Daniel Tsai
Health

Can Depression Drugs Fight Cancer? USC Aims to Find Out

USC Trustee Daniel Tsai invests in a potential anticancer strategy that unites U.S. and Taiwanese scientists.

March 07, 2016 Jessica Raymond

As chairman of Fubon Financial, the largest and most profitable financial group in Taiwan, USC Trustee Daniel M. Tsai is building his family business sensibly—with well-researched investments, dependable partners and a focus on satisfied customers.

He’s taking the same savvy approach to his involvement in USC.

Earlier this year, Tsai gave $1.5 million to the USC School of Pharmacy to create a research center that will pursue a promising strategy to fight cancer. The USC Daniel Tsai Fund for Translational Research in Pharmacy explores drugs that target a chemical in the body called monoamine oxidase, or MAO.

These drugs, which interfere with MAO’s activity, are a tried-and-true standard in medicine, especially in treating neurologic problems. Doctors prescribed them as far back as the 1950s to treat depression. But recent studies hint that these same common drugs might also hinder the development of cancer.

It’s the kind of influential cancer research—led by a globally recognized expert in monoamine signaling, USC University Professor Jean Chen Shih—that Tsai could support with confidence.

The center not only will boost USC’s efforts to quickly move potential treatments to patients, but also will cement relationships in the Pacific Rim. Based both at USC and in Taiwan, the center involves the exchange of trainees, research findings and expertise. Tsai is big on trans-Pacific collaboration: He’s been an active supporter of USC’s outreach in Asia and served as a featured speaker at the university’s 2009 Global Conference in Taipei.
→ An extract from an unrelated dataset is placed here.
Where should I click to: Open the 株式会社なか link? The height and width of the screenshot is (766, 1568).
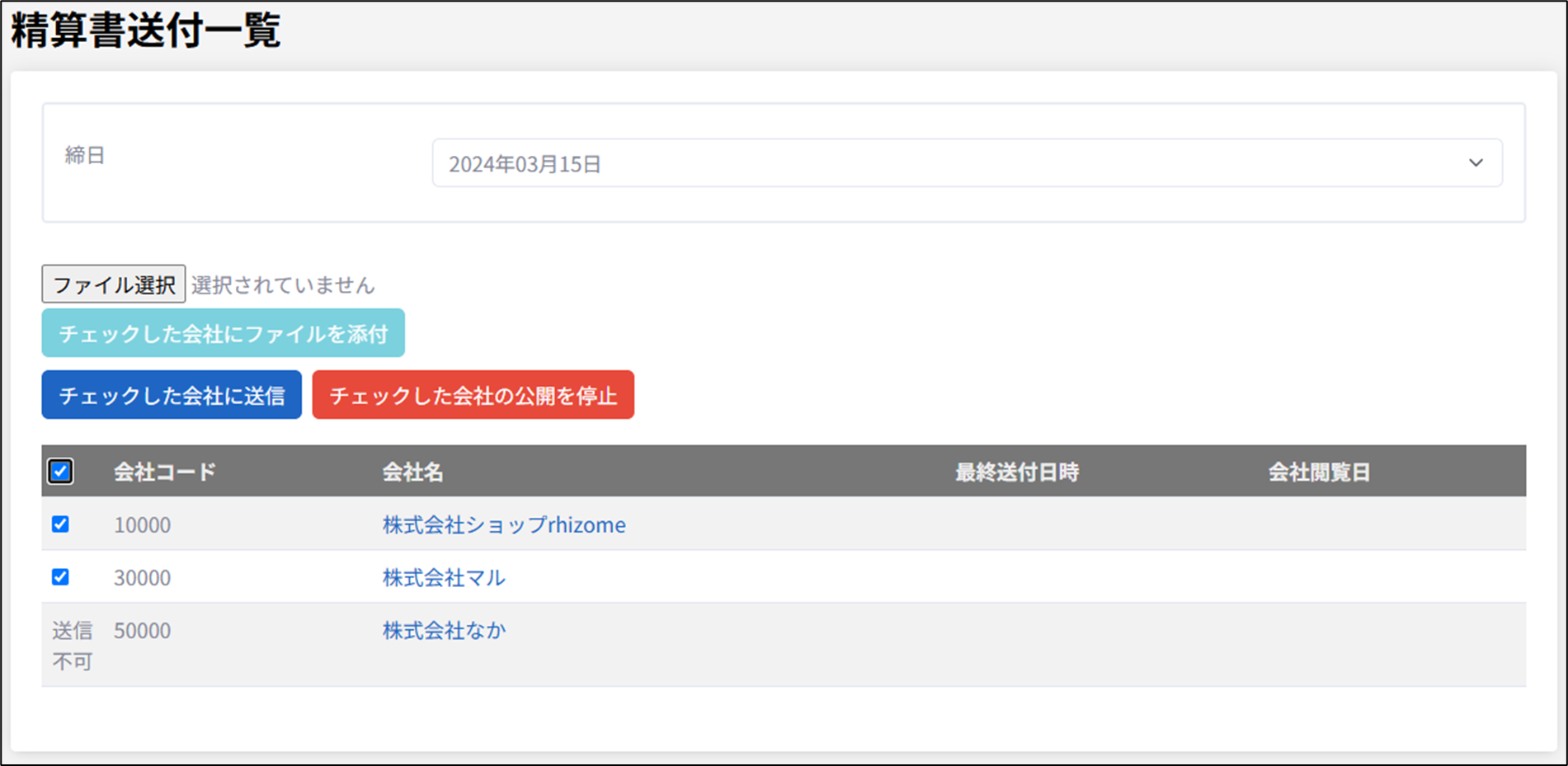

“I believe international collaborations between expert researchers are one of the keys to developing new ways to treat disease,” Tsai says. “I am proud to support USC and, in particular, the work of Dr. Shih to ensure these collaborations take place.”

Tsai invests more than funds in USC; he also gives his time. He joined the USC Board of Trustees in April. A 1978 graduate of National Taiwan University, he received his master’s degree in law from Georgetown University in 1979. His wife, Irene, earned a master’s degree from the USC Annenberg School for Communication and Journalism in 1985, and three of the couple’s four children are USC students.

His gift is part of the Campaign for the University of Southern California, a multiyear philanthropic effort to advance USC’s academic priorities and expand the university’s impact on the community and world. The USC School of Pharmacy’s fundraising kick-off is Nov. 3.